[What you will do] Of all the lines in the records below, copy only those that contain the string "gray".

[Dataset entries]
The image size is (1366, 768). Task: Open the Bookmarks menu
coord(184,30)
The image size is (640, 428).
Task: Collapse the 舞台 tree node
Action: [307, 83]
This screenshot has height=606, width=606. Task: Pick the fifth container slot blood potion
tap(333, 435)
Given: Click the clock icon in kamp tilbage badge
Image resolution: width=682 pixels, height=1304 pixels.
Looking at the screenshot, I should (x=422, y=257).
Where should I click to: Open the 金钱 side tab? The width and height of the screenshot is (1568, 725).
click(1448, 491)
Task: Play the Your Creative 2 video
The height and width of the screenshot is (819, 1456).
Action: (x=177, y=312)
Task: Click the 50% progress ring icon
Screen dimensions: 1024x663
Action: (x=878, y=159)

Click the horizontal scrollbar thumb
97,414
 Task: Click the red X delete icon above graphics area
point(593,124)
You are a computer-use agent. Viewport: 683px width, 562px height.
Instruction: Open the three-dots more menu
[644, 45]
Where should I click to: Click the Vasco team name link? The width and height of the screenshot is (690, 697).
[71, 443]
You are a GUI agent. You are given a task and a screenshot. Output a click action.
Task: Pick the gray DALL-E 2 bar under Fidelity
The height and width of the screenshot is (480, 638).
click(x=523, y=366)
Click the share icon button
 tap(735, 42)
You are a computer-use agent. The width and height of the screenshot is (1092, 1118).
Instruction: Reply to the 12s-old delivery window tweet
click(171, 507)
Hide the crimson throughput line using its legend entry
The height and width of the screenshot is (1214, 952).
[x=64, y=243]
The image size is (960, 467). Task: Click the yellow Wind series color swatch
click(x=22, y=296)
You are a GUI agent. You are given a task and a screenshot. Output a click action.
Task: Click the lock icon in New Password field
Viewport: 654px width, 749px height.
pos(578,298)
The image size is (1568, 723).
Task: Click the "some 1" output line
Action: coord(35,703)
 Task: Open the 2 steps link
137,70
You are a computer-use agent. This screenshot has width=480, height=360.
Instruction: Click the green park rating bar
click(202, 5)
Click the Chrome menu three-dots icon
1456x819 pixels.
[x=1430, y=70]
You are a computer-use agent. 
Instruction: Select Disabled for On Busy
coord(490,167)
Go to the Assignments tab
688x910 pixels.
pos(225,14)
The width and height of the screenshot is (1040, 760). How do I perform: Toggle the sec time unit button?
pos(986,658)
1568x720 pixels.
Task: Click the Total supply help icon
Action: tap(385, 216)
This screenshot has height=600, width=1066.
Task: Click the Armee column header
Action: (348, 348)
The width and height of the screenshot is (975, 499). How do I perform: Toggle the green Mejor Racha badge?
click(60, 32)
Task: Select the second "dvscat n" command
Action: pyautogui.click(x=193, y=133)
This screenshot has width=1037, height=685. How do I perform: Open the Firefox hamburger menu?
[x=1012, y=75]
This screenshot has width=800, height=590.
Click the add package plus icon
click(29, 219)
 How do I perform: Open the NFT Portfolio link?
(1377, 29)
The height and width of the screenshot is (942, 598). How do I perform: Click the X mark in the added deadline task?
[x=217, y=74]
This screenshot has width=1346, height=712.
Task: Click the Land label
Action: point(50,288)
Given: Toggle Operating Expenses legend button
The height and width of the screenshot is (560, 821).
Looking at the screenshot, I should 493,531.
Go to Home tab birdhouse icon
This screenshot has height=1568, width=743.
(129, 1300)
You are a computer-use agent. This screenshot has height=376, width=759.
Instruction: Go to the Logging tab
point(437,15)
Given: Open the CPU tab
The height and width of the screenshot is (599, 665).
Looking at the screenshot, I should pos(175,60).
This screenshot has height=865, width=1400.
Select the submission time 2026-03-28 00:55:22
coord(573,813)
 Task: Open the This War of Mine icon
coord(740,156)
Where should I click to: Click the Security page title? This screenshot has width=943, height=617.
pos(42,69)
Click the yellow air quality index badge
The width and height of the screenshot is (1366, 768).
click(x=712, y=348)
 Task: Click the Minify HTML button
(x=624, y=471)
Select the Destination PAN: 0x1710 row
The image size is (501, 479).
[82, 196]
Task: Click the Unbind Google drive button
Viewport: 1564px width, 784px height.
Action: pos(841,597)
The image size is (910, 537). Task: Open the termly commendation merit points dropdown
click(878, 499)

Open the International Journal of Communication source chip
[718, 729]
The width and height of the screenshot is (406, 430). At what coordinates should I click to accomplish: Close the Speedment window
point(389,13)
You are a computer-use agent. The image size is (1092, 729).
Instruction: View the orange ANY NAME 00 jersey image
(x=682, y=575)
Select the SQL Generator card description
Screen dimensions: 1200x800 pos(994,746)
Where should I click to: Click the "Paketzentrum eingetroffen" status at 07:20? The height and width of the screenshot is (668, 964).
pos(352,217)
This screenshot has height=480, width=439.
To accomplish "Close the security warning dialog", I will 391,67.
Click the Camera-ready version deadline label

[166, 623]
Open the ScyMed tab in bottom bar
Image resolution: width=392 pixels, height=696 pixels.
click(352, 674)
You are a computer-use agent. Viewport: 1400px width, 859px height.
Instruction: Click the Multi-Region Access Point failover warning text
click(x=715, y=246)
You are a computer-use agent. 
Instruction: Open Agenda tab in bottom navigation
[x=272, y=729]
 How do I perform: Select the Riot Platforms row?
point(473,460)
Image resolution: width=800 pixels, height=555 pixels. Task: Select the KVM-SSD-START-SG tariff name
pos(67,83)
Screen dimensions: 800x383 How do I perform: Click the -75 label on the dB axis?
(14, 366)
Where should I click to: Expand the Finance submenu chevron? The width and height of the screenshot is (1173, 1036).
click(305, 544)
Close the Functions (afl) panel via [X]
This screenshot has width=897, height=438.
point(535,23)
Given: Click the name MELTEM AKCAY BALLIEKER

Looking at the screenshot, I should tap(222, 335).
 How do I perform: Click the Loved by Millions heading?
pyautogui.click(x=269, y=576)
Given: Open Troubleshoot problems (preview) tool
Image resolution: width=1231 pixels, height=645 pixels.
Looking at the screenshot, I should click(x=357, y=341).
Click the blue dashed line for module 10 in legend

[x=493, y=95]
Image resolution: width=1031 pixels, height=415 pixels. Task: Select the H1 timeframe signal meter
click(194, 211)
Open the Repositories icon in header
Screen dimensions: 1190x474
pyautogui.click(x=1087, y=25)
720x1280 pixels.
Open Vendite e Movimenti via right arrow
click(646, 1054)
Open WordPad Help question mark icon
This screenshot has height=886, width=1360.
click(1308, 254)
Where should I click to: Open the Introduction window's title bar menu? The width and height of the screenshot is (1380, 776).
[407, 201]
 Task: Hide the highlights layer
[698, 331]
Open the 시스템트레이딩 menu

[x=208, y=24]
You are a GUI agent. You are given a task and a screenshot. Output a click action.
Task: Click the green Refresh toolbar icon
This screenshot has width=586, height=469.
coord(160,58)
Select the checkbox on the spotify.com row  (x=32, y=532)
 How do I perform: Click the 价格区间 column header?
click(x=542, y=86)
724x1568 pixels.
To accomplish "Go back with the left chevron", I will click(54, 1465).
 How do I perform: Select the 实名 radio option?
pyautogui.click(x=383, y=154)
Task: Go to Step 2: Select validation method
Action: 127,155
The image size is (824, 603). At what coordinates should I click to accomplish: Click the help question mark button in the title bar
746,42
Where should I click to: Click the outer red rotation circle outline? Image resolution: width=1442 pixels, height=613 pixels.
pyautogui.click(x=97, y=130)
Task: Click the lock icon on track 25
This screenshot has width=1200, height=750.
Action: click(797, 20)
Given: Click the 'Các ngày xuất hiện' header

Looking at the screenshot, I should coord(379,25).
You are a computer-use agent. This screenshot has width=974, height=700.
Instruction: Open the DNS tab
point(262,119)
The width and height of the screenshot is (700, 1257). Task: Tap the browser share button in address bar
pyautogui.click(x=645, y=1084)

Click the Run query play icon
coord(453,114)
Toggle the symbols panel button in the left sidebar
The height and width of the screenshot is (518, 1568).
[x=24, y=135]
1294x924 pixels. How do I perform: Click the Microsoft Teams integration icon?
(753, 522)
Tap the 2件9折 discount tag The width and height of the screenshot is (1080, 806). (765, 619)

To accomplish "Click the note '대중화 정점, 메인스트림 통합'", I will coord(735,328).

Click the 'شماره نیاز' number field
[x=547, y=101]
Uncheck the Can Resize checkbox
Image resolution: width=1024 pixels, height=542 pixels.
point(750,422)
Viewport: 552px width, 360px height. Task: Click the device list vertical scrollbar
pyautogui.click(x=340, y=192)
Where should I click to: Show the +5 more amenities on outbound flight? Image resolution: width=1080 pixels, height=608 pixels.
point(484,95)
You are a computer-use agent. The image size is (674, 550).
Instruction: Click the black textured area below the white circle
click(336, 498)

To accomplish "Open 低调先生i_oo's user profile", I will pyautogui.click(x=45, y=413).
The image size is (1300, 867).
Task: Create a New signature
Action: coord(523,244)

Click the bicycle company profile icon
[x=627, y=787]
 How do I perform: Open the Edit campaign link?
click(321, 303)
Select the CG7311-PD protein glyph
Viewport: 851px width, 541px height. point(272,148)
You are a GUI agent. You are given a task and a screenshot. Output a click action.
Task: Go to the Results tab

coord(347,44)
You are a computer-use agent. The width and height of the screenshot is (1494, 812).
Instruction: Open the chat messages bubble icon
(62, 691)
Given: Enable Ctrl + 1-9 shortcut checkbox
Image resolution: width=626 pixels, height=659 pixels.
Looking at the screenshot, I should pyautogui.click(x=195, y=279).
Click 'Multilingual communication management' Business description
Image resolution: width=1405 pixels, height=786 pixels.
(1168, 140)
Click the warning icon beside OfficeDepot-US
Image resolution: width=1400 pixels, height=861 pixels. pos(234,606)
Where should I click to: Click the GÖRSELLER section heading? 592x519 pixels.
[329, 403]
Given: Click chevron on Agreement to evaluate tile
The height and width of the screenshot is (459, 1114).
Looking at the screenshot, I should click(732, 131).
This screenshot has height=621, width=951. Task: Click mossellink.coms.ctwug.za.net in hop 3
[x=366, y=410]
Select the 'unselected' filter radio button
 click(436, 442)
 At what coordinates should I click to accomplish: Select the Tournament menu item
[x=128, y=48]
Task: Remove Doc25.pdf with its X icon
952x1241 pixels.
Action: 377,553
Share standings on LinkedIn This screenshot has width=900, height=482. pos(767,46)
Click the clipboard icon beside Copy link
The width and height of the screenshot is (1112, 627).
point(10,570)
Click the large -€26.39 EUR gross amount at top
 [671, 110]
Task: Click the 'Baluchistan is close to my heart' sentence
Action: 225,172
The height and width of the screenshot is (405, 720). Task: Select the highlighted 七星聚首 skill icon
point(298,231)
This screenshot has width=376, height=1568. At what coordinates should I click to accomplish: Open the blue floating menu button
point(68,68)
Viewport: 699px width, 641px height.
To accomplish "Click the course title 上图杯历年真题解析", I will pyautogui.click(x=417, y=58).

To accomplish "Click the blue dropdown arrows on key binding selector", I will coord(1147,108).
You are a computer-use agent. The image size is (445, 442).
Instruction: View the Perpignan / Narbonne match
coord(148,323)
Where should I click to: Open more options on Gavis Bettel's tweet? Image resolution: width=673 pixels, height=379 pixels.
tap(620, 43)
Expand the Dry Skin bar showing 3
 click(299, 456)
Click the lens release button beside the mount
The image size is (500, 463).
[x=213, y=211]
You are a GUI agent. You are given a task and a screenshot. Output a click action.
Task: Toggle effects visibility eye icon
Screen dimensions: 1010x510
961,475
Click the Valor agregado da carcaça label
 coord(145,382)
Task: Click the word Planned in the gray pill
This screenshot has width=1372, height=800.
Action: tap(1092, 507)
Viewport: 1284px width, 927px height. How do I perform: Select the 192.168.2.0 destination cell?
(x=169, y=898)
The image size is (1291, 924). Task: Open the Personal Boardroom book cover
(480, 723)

[Response]
Task: Pick the gray DALL-E 2 bar under Fidelity
Task: Click the word Planned in the gray pill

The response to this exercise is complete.